How “Talk Like A Pirate Day” Became A Sensation – Interview With The Founders

Promo Videos

A few lessons from this program

Ahoy, me hearty!

Have you noticed how every September 19, people around the world start talking like pirates and web sites start writing like pirates? It’s called “Talk Like a Pirate Day,” and it’s gotten so big that it was even celebrated on the International Space Station.

I wanted to find out where it started and how it spread, so I could learn how ideas take off.
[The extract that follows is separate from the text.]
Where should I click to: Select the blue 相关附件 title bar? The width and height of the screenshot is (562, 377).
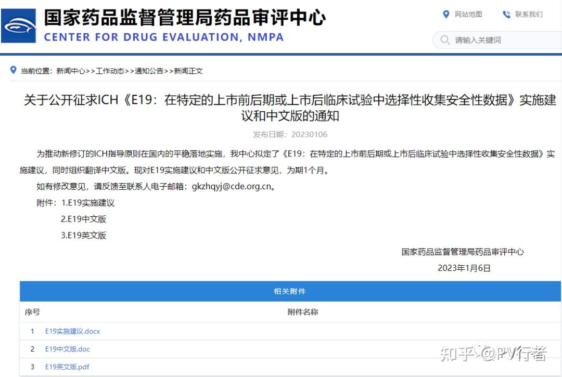pyautogui.click(x=290, y=291)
That’s why I interviewed the two founders, John “Ol’ Chumbucket” Baur and Mark “Cap’n Slappy” Summers. Here’s what I learned from them.

Random & fun: This was the most disturbing aspect for me. I like to think that everything can be planned. If you listen to my interview, you’ll hear me constantly ask for the techniques the two founders used to grow their movement (that’s what I do). And they keep telling me there was no business plan. It just happened.

Simple publicity: The only formal publicity they did was email humor columnist Dave Barry. They told him how one day on a raquet ball court they started talking like pirates and that their friends thought it was so cool that they too started talking like pirates. They asked Barry to run with it and he did.

What trademark? I think a key reason that Talk Like a Pirate Day spread is that Baur and Summers allowed anyone to run with it, no limits. You can sell tshirts, call yourself “the official” this or that of Talk Like a Pirate Day, or do whatever you want with the concept without asking their permission. That opens people up to creativity and helps the idea spread virally.

You can be uptight: Another reason the “holiday” spread so fast is that anyone can do it. You just have to toss an “Ahoy!” or “me heart!” into your conversation and that’s it.

Why do you think “Talk Like a Pirate Day” spread so widely?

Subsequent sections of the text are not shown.